In Wine Country, the new Netflix film co-written and directed by Amy Poehler, six girlfriends go on a trip to Napa in order celebrate one of their number – a psychoanalyst named Rebecca – turning 50. Rebecca insists her birthday is no big deal. “You’re only as old as you feel, right?” she says. “Why stress about it?”
Except that she’s deeply stressed – they all are. These middle-aged women self-medicate with wine and prescription pills, and pass merciless judgment on one another while privately wallowing in disappointment and regret. If they were Snow White’s dwarfs, they would be called Bossy, Needy, Lonely, Creaky, Frightened and Overworked. Let the record show that there is no Happy. Similarly aggravating is their disdain for the younger generation, whom they loudly dismiss as entitled and over-sensitive. Wine Country stands both as a narrow and mean-spirited portrait of older women and a dispiriting reflection of how they are represented in popular culture.
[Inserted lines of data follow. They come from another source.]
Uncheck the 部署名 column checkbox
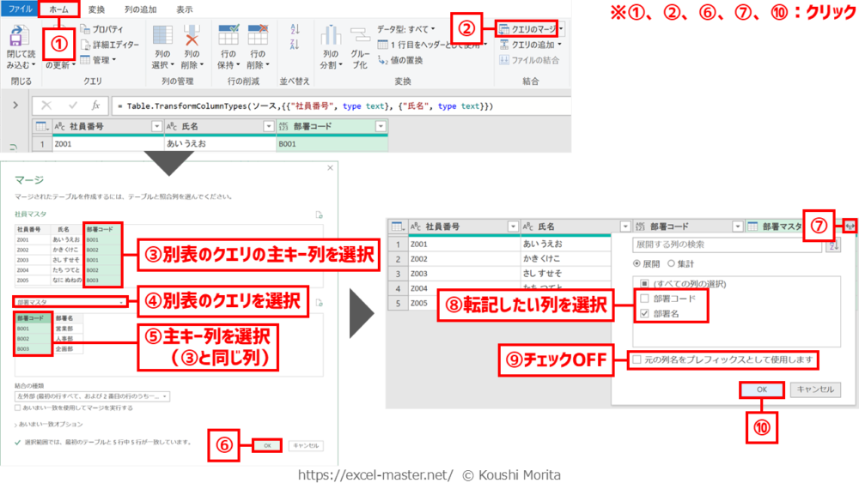Image resolution: width=859 pixels, height=483 pixels. (x=643, y=314)
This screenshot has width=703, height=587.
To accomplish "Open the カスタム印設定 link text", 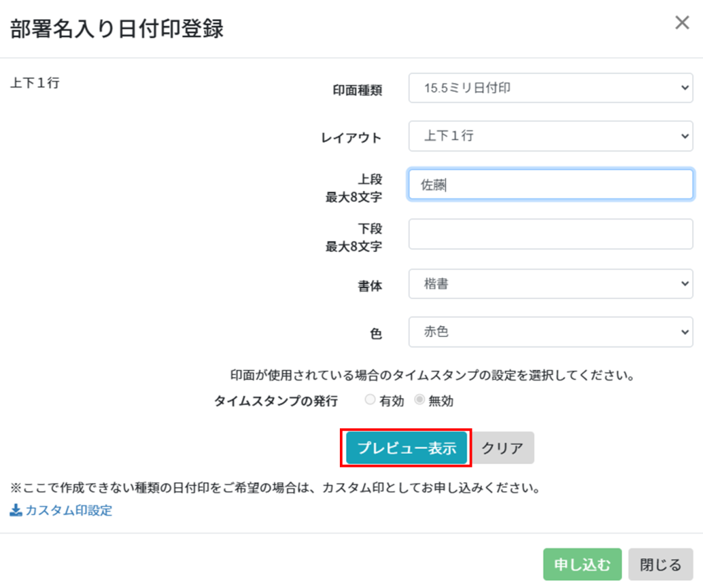I will pyautogui.click(x=69, y=510).
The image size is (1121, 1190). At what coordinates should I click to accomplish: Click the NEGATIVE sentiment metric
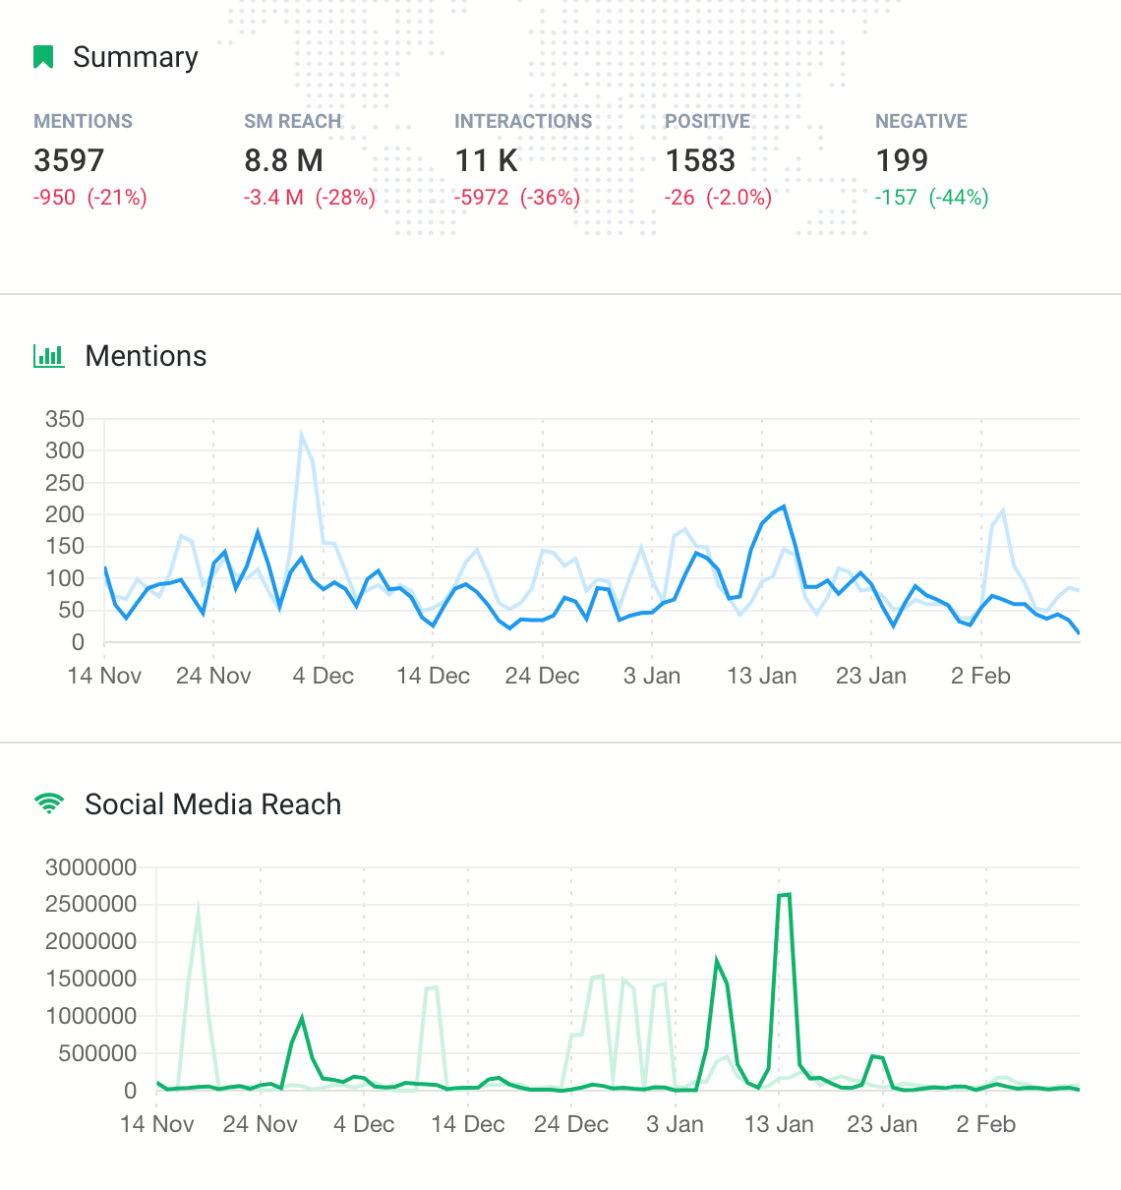tap(920, 120)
We live in an age in which all of us can expect to live and work longer and yet, in the eyes of the entertainment industry, women are washed up by the time they hit middle age. If they’re not forcibly retired from our screens at 40, then the storylines in which they are placed see them dwelling on myriad disappointments, or transformed into “gorgons and dragons”, as Meryl Streep once put it, or that time-honoured classic: the crazy cat lady. These archetypes reside in everything from Disney’s evil stepmothers to The Simpsons’ Eleanor Abernathy and the sentimental midlife depictions in the likes of Calendar Girls and Shirley Valentine. There are, of course, some notable exceptions – series such as Nurse Jackie, Happy Valley, Better Things and Mum (which returns to BBC2 next week). These have broadly steered clear of the usual cliches – though such nuanced portraits are few and far between.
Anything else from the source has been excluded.